この記事では、ファクタリングのノンリコースについて詳しく解説します。
ファクタリングにおけるノンリコース・ウィズリコースとは
英語のリコース(recourse)には「償還請求」という和訳があって、ノンリコースは償還請求権なし、ウィズリコースは償還請求権ありを意味します。ファクタリングにおける償還請求とは、売掛先からの支払いが行われなかった場合に、ファクタリング会社が利用者に対してその代金を請求する権利です。
もともと償還請求権とは、手形の取引で用いられていたものです。発行元の倒産や不払いなどによって資金を回収できない場合に、裏書人(手形の権利を売り渡した人)や保証人に支払いを請求することを指していました。
本来、支払いの義務があるのは発行元ですが、それを果たしてもらえないときには、以前に手形を所有していた人に請求できるというものです。 ファクタリングのケースでも同様で、ウィズリコースの契約になっていると、売掛先が不払いだった場合は、ファクタリング会社が利用者に支払いを請求できます。
ノンリコースでファクタリングを契約するメリット
そもそもファクタリングとは、法人や個人事業主(自営業者)が所有する「売掛債権(請求書)」をファクタリング会社に買い取ってもらうという資金調達方法のこと。「売掛債権」は、売掛先(取引先)からその代金を受け取れる権利を意味しています。
経営に行き詰まるなどの事情で、取引先が売掛金を期日までに支払わないケースも出てくるものです。そういった場合に、ノンリコースとウィズリコースのどちらの契約になっているのかによって、ファクタリングを利用した人が負う責任が大きく変わってきます。
先に述べたようにノンリコースは、債権求償権なしの契約です。たとえ売掛先が倒産して支払い能力がなくなってしまっても、利用者にはまったく責任を負いません。これに対し、リコースの契約になっていると、ファクタリング会社は損害の一部を利用会社に請求することが可能です。
日本国内のファクタリングでは、売掛先からの資金回収が不可能になってもサービスの利用者には影響が及ばないノンリコースの契約が主流となっています。とはいえ、ウィズリコースの契約の可能性もあるため、、申し込みの前に必ず確認しておきましょう。
ノンリコースでファクタリングを契約するデメリット
まず、審査基準はウィズリコースと比べると厳しめであるのがデメリットです。利用者にとってノンリコースの契約は好ましい条件ですが、ファクタリング会社はリスクを負うことになります。そこで、売掛先の経営状況や財務内容などをしっかりと審査し、回収不能に陥るリスクが低いと判断できた「売掛債権」だけを買い取っています。
また、ノンリコースの契約の場合、ファクタリング会社はリスクに見合った料率の手数料を利用者から徴収しています。そのため、ファクタリング会社がリスクを負う分だけ、手数料が相対的に高くなることもデメリットだと言えます。
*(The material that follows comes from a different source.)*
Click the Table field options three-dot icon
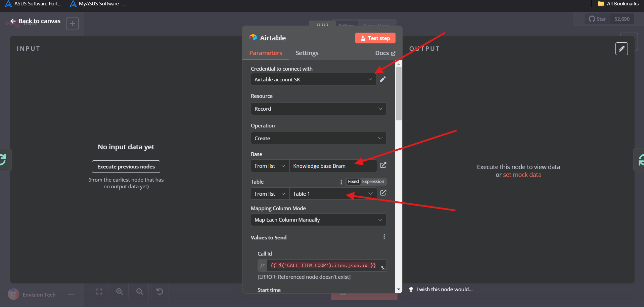This screenshot has height=307, width=644. pyautogui.click(x=341, y=182)
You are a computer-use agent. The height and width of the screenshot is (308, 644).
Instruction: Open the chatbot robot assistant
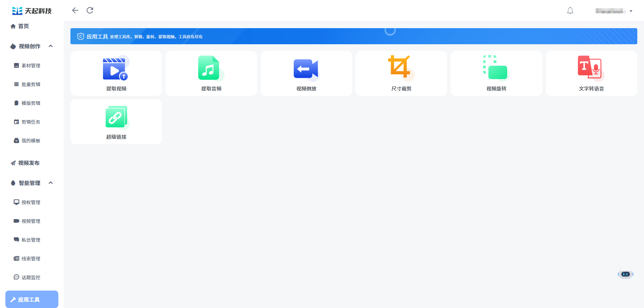click(625, 274)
⇒ファクタリングにかかる手数料はどれくらい?安く抑える方法や手数料が低めのサービスを紹介
ウィズリコースで契約するメリット・デメリット
ウィズリコース契約では、ノンリコースに比べて手数料が低い傾向にあります。売掛先の不払いが発生してもファクタリングの利用者(売掛債権の売却者)に支払いを請求できるため、ファクタリング会社がリスクを負いません。こうしたことから、ノンリコース契約に比べてウィズリコース契約は手数料が割安に設定されるのが通常です。
もちろん、利用者にとってウィズリコース契約のデメリットは、売掛金が回収できない場合に支払い義務を負うことです。回収不能となった金額次第では、ファクタリングによって資金繰りが改善されるどころか、むしろ悪化させてしまう事態に陥りかねません。
ノンリコースとウィズリコースはどちらを利用するべき?
基本的には、ノンリコース契約のファクタリングを選ぶのが無難と言えます。ウィズリコース契約と比べて手数料が割高とはいえ、売掛先の不払いリスクを負わなくてすむことが非常に大きなメリットです。
誰しも手数料はできるだけ抑えたいところですが、万が一のリスクを念頭に置くと、うかつにウィズリコース契約を選ぶのは考えものでしょう。前述したように国内ではノンリコース契約のファクタリングが主流を占めているので、選択肢が豊富にそろっており、手数料や限度額などの条件を比較検討できることもメリットです。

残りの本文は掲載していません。